Max played soccer for the first time this Spring. He has enjoyed it for the most part. But, during the process I have realized that I am NOT a good soccer mom. Not because I don't love watching my little man play soccer. I do! I love it. But, we have played one season of soccer through a Christian soccer organization and it felt like our life was taken over during the season. An hour long practice one evening a week (from 6:30-7:30) which in our world translates to... no family time that evening. Most weekends had one game smack dab in the middle of Saturday and a few weekends had a Saturday AND a Sunday game. So, the reason I am not a good soccer mom is because I do not think soccer is that important. I think family time is important. I think time with our extended family is important. I think time with our church family is important. It think time spent giving and serving our important. But, I just don't think soccer is that important. So, I felt like the time commitment was too big for something without that much value...

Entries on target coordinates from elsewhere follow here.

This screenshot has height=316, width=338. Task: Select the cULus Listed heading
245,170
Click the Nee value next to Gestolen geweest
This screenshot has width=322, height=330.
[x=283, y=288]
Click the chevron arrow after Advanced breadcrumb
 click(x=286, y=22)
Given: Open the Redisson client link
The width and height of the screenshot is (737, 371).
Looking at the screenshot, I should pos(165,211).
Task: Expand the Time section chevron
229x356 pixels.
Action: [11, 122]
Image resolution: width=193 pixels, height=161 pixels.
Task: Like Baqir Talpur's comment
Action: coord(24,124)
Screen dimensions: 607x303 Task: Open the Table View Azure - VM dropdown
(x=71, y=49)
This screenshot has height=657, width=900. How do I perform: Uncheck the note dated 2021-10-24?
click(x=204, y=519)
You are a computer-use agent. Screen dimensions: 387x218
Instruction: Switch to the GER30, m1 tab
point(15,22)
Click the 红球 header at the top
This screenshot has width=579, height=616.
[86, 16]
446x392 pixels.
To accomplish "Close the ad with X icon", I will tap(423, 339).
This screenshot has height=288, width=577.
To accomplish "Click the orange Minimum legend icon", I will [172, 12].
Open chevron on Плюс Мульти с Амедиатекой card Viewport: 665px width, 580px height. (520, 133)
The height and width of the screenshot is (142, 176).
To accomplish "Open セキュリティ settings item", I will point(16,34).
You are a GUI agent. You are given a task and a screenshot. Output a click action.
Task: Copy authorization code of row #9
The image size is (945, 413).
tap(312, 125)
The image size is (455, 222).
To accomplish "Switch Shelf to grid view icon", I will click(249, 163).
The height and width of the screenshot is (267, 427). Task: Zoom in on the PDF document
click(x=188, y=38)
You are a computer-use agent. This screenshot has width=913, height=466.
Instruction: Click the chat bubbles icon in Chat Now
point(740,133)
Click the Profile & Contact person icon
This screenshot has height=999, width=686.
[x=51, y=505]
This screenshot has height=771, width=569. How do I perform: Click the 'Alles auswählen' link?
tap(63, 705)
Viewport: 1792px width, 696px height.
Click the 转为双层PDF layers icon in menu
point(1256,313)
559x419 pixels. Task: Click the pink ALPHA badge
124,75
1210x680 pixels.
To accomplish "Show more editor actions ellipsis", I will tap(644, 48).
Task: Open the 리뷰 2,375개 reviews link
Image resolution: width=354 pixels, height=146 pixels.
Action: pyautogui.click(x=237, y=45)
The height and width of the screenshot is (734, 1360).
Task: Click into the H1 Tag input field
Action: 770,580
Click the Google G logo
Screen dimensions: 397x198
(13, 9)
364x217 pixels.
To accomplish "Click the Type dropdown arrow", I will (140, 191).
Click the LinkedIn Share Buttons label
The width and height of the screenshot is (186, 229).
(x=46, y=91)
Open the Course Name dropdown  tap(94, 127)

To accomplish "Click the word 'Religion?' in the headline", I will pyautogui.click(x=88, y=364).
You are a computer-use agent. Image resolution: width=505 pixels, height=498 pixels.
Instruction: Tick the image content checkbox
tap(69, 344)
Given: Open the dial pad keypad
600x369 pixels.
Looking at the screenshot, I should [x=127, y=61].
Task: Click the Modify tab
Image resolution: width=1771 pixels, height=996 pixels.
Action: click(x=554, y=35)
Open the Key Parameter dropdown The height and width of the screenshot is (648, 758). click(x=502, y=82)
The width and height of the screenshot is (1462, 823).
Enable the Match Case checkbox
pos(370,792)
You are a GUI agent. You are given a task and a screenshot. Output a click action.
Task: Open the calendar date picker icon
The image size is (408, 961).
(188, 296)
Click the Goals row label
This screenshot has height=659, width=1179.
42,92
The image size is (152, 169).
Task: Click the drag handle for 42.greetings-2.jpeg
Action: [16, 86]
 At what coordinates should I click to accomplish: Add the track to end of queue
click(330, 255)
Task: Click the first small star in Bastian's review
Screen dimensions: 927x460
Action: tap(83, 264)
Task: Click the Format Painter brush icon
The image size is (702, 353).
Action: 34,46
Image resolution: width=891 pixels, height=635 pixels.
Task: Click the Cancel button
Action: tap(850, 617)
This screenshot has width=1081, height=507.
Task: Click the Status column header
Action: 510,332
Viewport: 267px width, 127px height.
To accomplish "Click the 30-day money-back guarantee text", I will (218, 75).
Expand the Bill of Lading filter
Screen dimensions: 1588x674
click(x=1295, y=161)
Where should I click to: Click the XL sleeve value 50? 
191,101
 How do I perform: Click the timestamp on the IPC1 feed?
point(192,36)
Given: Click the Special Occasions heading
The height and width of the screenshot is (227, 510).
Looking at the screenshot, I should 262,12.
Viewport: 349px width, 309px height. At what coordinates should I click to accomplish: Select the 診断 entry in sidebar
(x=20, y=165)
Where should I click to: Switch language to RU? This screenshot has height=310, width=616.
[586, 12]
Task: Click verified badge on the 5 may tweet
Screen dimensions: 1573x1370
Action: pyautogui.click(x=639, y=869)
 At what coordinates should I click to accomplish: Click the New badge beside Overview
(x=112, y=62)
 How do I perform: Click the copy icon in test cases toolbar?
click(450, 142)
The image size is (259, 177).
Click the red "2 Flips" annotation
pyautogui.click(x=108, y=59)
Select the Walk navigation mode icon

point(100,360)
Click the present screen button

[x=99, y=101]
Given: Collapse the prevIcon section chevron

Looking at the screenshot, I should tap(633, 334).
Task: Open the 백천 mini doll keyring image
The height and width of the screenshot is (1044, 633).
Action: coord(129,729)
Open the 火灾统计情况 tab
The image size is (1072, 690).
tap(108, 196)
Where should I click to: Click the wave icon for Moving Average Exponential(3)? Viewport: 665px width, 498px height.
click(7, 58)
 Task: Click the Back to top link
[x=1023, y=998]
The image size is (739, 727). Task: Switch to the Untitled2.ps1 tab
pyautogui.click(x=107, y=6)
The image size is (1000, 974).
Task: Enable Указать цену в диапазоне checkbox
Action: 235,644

And it was all kind of a bummer because I am not against kids doing activities. And I love sports! But, I am against sports being more important or taking up more time than family and church. I think the benefit of my son spending the day playing outside with his dad far outweighs a soccer game. I don't regret Max playing this season and if he wants to play again we will look for a league that better fits our family. Or, look for an activity that will better fit in with our life.
But, this was hard for me because I feel like playing sports and being busy just seem to be how everyone lives their lives with little kiddos. Sports = childhood these days, right? But, I just can't do it. With the hubs' job, our family time (which is totally limited to evenings and weekends) is precious. While I want to teach my son the values of being a team player, determination, and good sportsmanship I think those things can be taught through kicking a ball around with friends or through some other means. And I don't think that those values are more important than teaching my children to love God and love others. Which, is not exactly the lesson he learns by our life during soccer season revolving around his schedule and by saying "no" to time with friends and family.
So, tell me, am I the only one that isn't a good soccer mom?